**Exercise brief**
Rewrite the items below so that each occurrence of "GUI agent" reads "interface agent", with no other changes.

**Available data**
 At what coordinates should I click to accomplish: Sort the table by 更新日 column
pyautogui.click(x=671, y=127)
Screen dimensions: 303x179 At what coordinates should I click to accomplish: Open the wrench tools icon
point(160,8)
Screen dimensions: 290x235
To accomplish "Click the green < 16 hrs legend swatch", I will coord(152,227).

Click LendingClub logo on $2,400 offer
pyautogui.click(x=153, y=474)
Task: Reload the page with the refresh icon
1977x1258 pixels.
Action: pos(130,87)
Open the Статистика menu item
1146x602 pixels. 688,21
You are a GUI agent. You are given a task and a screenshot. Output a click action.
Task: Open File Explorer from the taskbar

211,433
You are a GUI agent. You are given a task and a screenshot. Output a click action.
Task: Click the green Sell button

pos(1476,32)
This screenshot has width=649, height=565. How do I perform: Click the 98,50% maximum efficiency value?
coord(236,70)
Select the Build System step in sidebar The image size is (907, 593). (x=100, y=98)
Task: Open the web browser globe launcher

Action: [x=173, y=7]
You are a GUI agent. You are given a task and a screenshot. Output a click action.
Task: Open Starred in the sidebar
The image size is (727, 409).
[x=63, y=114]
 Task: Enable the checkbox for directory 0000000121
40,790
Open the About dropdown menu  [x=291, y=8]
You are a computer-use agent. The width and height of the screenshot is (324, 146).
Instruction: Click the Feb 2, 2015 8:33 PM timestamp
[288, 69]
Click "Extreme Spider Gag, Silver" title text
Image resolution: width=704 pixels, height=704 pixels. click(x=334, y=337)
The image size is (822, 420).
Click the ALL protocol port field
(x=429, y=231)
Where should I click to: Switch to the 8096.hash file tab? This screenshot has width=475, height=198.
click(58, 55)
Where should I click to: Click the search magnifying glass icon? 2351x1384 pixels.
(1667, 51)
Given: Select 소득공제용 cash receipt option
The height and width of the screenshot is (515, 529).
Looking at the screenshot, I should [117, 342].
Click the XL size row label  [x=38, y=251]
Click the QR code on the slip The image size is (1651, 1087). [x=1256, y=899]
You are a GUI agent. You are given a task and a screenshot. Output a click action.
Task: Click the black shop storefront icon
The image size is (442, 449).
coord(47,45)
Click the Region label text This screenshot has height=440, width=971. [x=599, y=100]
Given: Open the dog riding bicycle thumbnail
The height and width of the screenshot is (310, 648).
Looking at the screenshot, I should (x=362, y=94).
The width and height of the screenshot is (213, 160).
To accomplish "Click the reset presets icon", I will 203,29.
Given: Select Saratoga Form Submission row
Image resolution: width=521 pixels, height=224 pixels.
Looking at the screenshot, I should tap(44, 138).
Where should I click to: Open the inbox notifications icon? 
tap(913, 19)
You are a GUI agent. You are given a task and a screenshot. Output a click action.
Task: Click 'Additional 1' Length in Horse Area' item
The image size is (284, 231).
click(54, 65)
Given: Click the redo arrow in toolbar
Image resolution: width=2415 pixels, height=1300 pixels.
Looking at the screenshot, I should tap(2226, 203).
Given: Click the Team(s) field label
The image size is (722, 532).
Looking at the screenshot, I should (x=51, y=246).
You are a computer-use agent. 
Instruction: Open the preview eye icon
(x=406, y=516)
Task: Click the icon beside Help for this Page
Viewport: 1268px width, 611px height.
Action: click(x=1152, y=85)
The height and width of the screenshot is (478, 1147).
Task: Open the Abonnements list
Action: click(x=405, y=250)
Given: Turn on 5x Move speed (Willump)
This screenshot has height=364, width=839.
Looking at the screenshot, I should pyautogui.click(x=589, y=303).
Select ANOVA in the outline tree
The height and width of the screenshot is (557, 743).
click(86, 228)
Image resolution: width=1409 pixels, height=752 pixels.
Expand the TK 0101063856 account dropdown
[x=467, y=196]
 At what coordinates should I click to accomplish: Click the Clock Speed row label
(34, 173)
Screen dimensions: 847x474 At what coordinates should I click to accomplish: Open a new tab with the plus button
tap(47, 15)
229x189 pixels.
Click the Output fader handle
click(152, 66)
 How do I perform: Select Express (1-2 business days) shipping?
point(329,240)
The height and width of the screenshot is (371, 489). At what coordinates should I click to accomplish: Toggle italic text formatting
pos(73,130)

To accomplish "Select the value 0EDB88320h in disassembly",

**Worked answer**
 At what coordinates should I click to accomplish: Sort the table by 更新日 column
pyautogui.click(x=671, y=127)
Screen dimensions: 303x179 At what coordinates should I click to accomplish: Open the wrench tools icon
point(160,8)
Screen dimensions: 290x235
To accomplish "Click the green < 16 hrs legend swatch", I will coord(152,227).

Click LendingClub logo on $2,400 offer
pyautogui.click(x=153, y=474)
Task: Reload the page with the refresh icon
1977x1258 pixels.
Action: pos(130,87)
Open the Статистика menu item
1146x602 pixels. 688,21
You are a interface agent. You are given a task and a screenshot. Output a click action.
Task: Open File Explorer from the taskbar

211,433
You are a interface agent. You are given a task and a screenshot. Output a click action.
Task: Click the green Sell button

pos(1476,32)
This screenshot has width=649, height=565. How do I perform: Click the 98,50% maximum efficiency value?
coord(236,70)
Select the Build System step in sidebar The image size is (907, 593). (x=100, y=98)
Task: Open the web browser globe launcher

Action: [x=173, y=7]
You are a interface agent. You are given a task and a screenshot. Output a click action.
Task: Open Starred in the sidebar
The image size is (727, 409).
[x=63, y=114]
 Task: Enable the checkbox for directory 0000000121
40,790
Open the About dropdown menu  [x=291, y=8]
You are a computer-use agent. The width and height of the screenshot is (324, 146).
Instruction: Click the Feb 2, 2015 8:33 PM timestamp
[288, 69]
Click "Extreme Spider Gag, Silver" title text
Image resolution: width=704 pixels, height=704 pixels. click(x=334, y=337)
The image size is (822, 420).
Click the ALL protocol port field
(x=429, y=231)
Where should I click to: Switch to the 8096.hash file tab? This screenshot has width=475, height=198.
click(58, 55)
Where should I click to: Click the search magnifying glass icon? 2351x1384 pixels.
(1667, 51)
Given: Select 소득공제용 cash receipt option
The height and width of the screenshot is (515, 529).
Looking at the screenshot, I should [117, 342].
Click the XL size row label  [x=38, y=251]
Click the QR code on the slip The image size is (1651, 1087). [x=1256, y=899]
You are a interface agent. You are given a task and a screenshot. Output a click action.
Task: Click the black shop storefront icon
The image size is (442, 449).
coord(47,45)
Click the Region label text This screenshot has height=440, width=971. [x=599, y=100]
Given: Open the dog riding bicycle thumbnail
The height and width of the screenshot is (310, 648).
Looking at the screenshot, I should (x=362, y=94).
The width and height of the screenshot is (213, 160).
To accomplish "Click the reset presets icon", I will 203,29.
Given: Select Saratoga Form Submission row
Image resolution: width=521 pixels, height=224 pixels.
Looking at the screenshot, I should tap(44, 138).
Where should I click to: Open the inbox notifications icon? 
tap(913, 19)
You are a interface agent. You are given a task and a screenshot. Output a click action.
Task: Click 'Additional 1' Length in Horse Area' item
The image size is (284, 231).
click(54, 65)
Given: Click the redo arrow in toolbar
Image resolution: width=2415 pixels, height=1300 pixels.
Looking at the screenshot, I should tap(2226, 203).
Given: Click the Team(s) field label
The image size is (722, 532).
Looking at the screenshot, I should (x=51, y=246).
You are a computer-use agent. 
Instruction: Open the preview eye icon
(x=406, y=516)
Task: Click the icon beside Help for this Page
Viewport: 1268px width, 611px height.
Action: click(x=1152, y=85)
The height and width of the screenshot is (478, 1147).
Task: Open the Abonnements list
Action: click(x=405, y=250)
Given: Turn on 5x Move speed (Willump)
This screenshot has height=364, width=839.
Looking at the screenshot, I should pyautogui.click(x=589, y=303).
Select ANOVA in the outline tree
The height and width of the screenshot is (557, 743).
click(86, 228)
Image resolution: width=1409 pixels, height=752 pixels.
Expand the TK 0101063856 account dropdown
[x=467, y=196]
 At what coordinates should I click to accomplish: Click the Clock Speed row label
(34, 173)
Screen dimensions: 847x474 At what coordinates should I click to accomplish: Open a new tab with the plus button
tap(47, 15)
229x189 pixels.
Click the Output fader handle
click(152, 66)
 How do I perform: Select Express (1-2 business days) shipping?
point(329,240)
The height and width of the screenshot is (371, 489). At what coordinates should I click to accomplish: Toggle italic text formatting
pos(73,130)

To accomplish "Select the value 0EDB88320h in disassembly",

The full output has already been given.